I also became more isolated from my own, straight, female friends. They’d ask me how it was going, and I would struggle for the words to describe the situation I was in. My boy got buggered himself you see. And sadly not by me. There was this authoritative figure that lurked in the background of his, his brother and their friends’ lives. An intelligent, inspirational man, who had taught some of them at sixth form. He buggered them all, with, or without their consent. What is consent anyway, when you meet someone in a position of power, when you are only 15? And how could I tell that story when my girlfriends asked innocently about our relationship? In the end they stopped asking.
So I learned that being a boy, surrounded by boys and men, wasn’t always quite so romantic as I had imagined it could be. It didn’t matter how intellectual they all were, how much they loved to smoke and drink, and quote Derrida in loud voices, or watch Hud, for the tenth time. They knew that at the end of the night, one of them was bound to be fucked, for no other reason, than that the man who’d seduced them with all this amazing cerebral stimulation, needed his own stimulants. And knew how to get them.

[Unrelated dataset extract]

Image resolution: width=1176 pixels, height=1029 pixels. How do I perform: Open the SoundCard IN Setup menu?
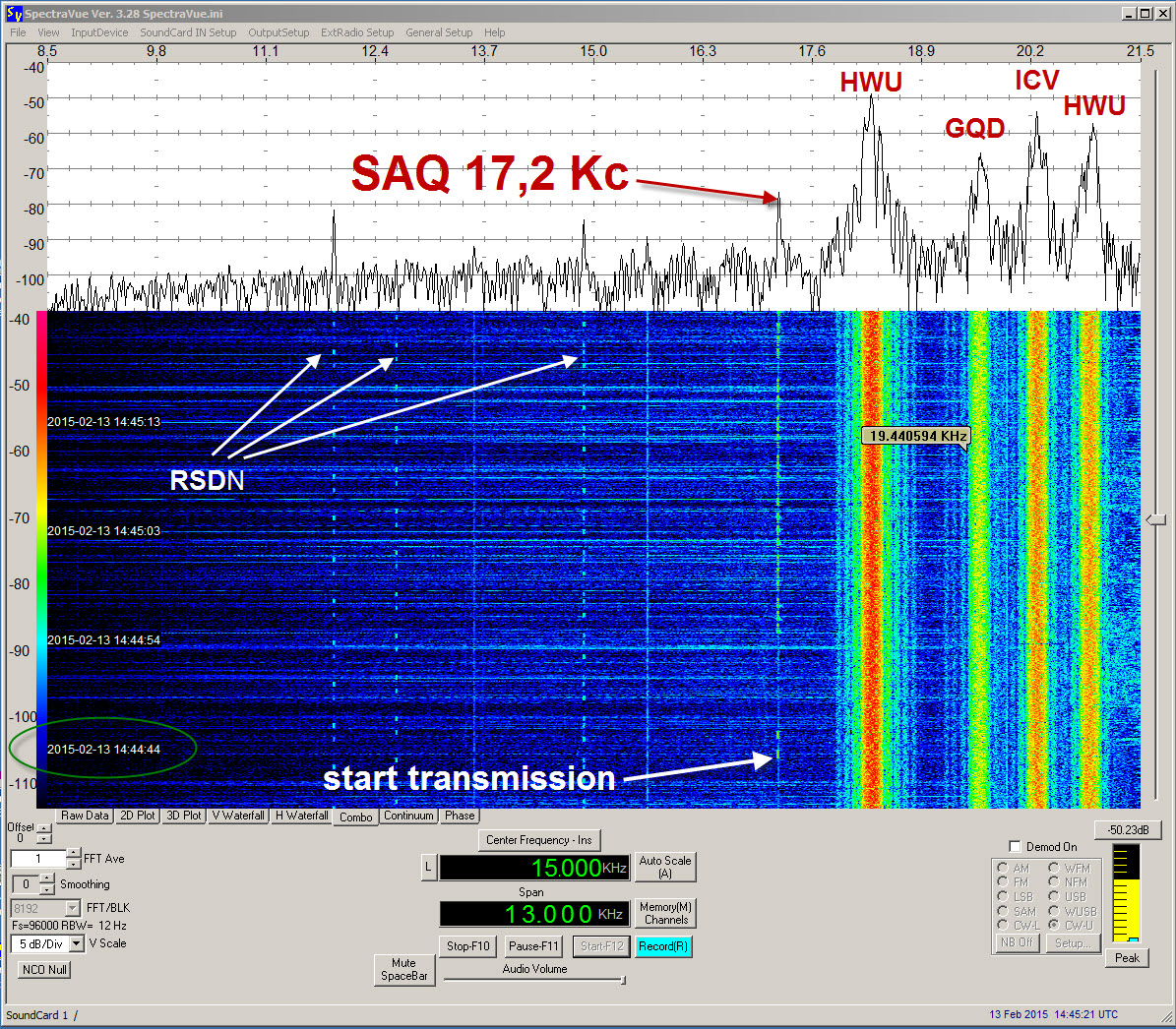[x=188, y=32]
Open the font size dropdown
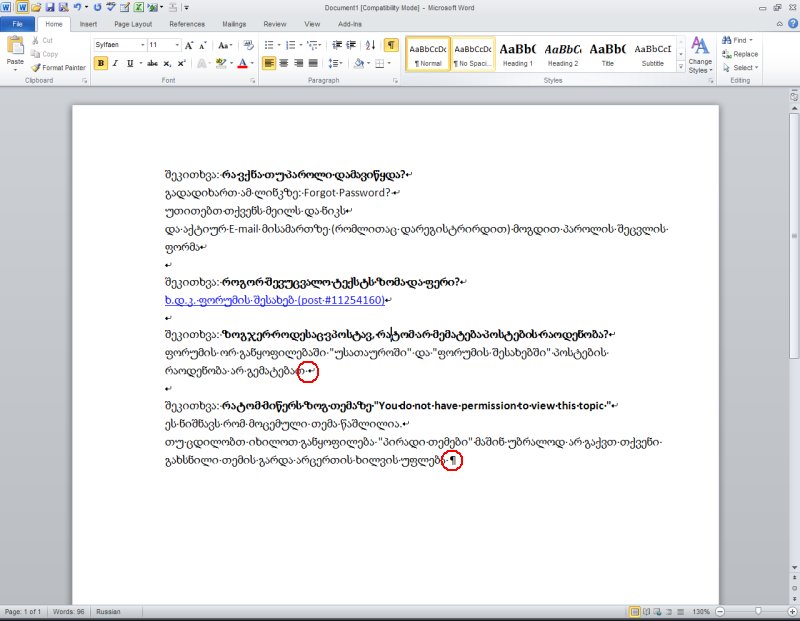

So when I wasn’t walking hand in hand with my boy, talking about poetry, and wanting him to throw me into the bushes and hold me down. I was wandering round in a deep rage, hating myself for staying in this stupid, fuck-ed up situation, hating him. And most of all hating that bastard buggering bully. And all the while I knew deep down my hatred was a result of this man’s allure. I was as enthralled by him as they were: I just didn’t have to prove it by bending over by their side. I even felt guilty about that. I may even have felt ‘left out’.
I have a lasting memory, of a couple of years after I’d finally walked away, at seven in the morning, (after a night of sobbing and holding onto him, tears streaking down my face) stumbling, blind. It is me, sat on my therapist’s couch. The tears and the sobs heaving through my body again. And I’m saying to her, that if there was a God, as my boy believed with all his heart to be the case, he must be some kind of sick fuck. That brought me so close to someone, who enabled me to learn what it means to love and be loved, and to have my mind expanded and challenged, my brains and my body blown. But who did so on the condition that I lived a secret life, scared and jealous of my boy’s weird connection to a horrible old parasite. That if I was to be buggered, then so was he, until none of us knew if it was what we wanted anymore. That’s quite a clever, nasty joke, if it was God’s joke.
I don’t know how my boy is. I know he is a man now. I know we are still linked somehow, by our inability to be anything other than who we are. I have inherited his way of seeing. And I think he inherited mine.
This is never far from my consciousness. But someone’s words I have been reading, recently, (just a little more intently than other girls might read them), have brought my boy back into sharp focus again. They have found me wishing I was ‘one of the boys’ again, even though I know the trouble that desire can lead to. I suppose my own words show that I am a boy in some ways, and that I probably always was.